The threshold is 'strictly greater than 15.0 inches,' meaning a 15.0-inch measurement results in a total loss for YES holders. Central Park (KNYC) measurements are notoriously conservative due to the urban heat island effect and compaction. In the Jan 2016 blizzard, while surrounding areas recorded 30+ inches, Central Park recorded 27.5 inches; in marginal storms, this gap often pushes NYC below thresholds hit by suburbs. A forecast of '15-20 inches' often verifies at the lower bound (12-14 inches) if surface temperatures hover near 33°F during the onset, causing initial melting or compaction. Hyper-local banding introduces significant variance. The NWS discussion admits that a track shift of just 25-50 miles east would push the heaviest bands offshore, dropping totals to the 6-10 inch range.

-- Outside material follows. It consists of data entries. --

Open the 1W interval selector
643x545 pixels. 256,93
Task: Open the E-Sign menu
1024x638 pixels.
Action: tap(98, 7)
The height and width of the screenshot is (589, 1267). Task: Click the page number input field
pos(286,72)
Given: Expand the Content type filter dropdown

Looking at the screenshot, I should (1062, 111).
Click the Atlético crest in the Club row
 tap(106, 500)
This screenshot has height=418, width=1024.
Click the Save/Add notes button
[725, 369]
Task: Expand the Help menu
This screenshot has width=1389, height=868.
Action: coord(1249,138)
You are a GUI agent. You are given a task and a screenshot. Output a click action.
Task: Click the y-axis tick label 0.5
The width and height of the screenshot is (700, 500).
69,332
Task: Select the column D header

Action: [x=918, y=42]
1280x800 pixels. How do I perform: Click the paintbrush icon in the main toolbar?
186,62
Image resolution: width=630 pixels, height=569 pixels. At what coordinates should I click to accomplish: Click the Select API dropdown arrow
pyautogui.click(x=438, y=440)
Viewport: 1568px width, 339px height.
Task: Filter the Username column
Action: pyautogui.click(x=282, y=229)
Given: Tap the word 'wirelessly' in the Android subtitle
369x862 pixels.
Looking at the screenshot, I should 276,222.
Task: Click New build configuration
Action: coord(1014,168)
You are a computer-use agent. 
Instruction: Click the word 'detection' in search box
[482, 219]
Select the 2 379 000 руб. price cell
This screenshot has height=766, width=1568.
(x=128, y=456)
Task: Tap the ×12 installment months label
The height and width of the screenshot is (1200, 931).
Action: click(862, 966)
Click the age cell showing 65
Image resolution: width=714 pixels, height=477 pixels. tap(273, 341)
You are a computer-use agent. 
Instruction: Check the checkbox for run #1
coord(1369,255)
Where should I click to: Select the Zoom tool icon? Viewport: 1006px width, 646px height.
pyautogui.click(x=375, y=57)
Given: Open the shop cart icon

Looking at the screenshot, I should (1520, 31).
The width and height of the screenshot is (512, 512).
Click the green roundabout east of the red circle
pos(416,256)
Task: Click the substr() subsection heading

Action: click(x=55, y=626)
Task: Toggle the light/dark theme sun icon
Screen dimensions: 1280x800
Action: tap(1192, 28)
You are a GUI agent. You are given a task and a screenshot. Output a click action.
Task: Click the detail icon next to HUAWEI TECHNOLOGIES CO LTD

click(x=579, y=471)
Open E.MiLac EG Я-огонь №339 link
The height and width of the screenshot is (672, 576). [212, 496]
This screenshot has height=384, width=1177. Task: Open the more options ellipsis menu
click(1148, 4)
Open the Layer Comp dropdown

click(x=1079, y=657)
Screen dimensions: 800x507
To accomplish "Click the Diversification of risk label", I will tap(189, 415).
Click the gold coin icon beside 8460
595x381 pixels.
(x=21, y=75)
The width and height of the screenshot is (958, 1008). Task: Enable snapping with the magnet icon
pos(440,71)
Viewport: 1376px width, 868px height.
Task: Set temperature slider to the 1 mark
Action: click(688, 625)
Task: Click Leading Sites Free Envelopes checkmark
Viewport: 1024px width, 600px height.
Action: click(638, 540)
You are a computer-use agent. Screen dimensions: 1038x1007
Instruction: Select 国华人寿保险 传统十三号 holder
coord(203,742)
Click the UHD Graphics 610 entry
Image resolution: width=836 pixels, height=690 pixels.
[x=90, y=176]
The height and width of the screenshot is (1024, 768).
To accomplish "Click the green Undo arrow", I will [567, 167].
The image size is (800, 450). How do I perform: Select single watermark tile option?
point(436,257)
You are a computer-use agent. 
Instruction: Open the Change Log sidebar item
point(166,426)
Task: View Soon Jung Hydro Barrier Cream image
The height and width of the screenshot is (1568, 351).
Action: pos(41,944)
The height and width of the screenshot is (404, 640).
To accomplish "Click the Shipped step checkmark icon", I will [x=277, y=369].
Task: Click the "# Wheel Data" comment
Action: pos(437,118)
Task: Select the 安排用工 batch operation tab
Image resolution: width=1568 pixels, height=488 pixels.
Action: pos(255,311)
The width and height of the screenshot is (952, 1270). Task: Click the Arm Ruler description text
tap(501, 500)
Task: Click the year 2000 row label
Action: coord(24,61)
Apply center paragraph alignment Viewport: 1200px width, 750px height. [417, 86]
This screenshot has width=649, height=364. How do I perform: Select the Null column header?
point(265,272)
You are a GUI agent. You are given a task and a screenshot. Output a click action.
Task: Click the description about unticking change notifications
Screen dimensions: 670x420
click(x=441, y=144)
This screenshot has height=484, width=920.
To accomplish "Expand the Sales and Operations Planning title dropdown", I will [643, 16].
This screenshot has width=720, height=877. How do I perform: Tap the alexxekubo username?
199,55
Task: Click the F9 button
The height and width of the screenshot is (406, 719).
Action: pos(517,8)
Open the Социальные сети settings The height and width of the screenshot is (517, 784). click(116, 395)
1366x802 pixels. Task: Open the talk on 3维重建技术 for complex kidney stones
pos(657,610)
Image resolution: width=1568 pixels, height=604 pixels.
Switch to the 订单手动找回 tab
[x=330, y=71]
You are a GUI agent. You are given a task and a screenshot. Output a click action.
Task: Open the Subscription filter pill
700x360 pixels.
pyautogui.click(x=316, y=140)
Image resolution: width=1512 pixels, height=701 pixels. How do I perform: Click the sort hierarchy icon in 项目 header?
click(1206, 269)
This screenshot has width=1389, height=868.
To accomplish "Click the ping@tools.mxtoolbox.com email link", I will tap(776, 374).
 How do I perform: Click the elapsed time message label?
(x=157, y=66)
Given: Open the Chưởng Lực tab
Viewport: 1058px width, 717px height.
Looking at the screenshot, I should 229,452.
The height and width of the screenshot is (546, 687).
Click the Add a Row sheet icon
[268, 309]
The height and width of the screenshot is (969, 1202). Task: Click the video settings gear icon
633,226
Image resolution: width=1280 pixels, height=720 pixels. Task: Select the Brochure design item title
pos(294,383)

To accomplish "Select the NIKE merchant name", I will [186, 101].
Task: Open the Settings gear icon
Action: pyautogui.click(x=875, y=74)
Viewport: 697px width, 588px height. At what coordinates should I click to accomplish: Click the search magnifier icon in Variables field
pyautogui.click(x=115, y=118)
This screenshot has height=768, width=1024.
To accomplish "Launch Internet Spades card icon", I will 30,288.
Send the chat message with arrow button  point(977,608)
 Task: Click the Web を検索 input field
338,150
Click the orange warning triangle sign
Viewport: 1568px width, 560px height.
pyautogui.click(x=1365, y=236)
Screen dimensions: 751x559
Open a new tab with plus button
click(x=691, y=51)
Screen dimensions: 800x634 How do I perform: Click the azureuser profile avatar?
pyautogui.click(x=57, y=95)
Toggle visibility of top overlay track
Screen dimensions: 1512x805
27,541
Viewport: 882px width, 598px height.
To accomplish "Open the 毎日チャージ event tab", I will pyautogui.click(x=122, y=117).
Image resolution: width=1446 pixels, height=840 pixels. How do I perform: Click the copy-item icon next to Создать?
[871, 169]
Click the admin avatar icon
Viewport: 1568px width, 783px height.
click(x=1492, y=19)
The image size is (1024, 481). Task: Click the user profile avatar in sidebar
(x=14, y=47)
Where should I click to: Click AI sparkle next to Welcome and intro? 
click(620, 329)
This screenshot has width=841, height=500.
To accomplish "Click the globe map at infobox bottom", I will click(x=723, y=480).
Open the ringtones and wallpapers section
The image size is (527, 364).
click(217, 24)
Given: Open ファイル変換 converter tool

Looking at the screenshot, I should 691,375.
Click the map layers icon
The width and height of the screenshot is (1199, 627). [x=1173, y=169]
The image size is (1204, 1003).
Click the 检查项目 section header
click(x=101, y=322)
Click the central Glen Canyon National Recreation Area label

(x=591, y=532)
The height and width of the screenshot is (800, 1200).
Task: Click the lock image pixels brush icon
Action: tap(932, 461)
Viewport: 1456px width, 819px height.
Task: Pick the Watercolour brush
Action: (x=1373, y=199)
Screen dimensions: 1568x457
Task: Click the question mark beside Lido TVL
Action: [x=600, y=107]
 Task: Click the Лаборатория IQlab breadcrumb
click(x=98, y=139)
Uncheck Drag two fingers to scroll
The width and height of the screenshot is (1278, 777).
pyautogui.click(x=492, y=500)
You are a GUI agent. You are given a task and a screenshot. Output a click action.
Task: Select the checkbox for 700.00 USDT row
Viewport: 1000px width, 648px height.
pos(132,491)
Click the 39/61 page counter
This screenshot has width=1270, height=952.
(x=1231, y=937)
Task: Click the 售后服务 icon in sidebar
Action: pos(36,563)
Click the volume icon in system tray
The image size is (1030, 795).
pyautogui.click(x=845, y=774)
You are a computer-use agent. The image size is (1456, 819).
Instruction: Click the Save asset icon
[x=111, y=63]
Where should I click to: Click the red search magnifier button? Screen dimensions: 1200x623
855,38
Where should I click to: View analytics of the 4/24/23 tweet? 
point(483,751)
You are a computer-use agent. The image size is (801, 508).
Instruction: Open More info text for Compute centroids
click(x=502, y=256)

Conversely, a slight wobble west introduces the 'dry slot' or warm nose, potentially mixing in sleet Sunday evening. The 12z NAM model, often better at resolving mesoscale banding, shows a sharp cutoff in totals just west of the Hudson River, suggesting the gradient between 'major blizzard' and 'advisory level snow' could bisect the city. Historical base rates for >15 inch storms in NYC are low (<5% of winters produce one). The market is pricing a near-certainty (60%) on a tail event. Even with a Blizzard Warning, 'busts' are common in the Northeast. The 2015 'Juno' storm was forecast for 24-36 inches in NYC but delivered only 9.8 inches after the dry slot punched into the city. Betting on >15 inches requires everything—track, temperature, and banding—to align perfectly.

What Could Go Wrong

IF the low pressure center tracks 50 miles east of the benchmark (40N/70W), THEN the heavy deformation band will remain offshore, capping Central Park snowfall at 6-10 inches (NO wins). IF the storm tracks 30 miles west of the current consensus, THEN warm air at 850mb will intrude Sunday night, changing snow to sleet for 3-4 hours and compressing the total accumulation to 12-14 inches (NO wins). IF surface temperatures at Central Park remain above 32°F for the first 6 hours of the event (Sunday afternoon), THEN the first 0.5 inches of liquid equivalent will melt on contact or compact heavily, reducing the final depth below the 15.0-inch threshold despite heavy rates.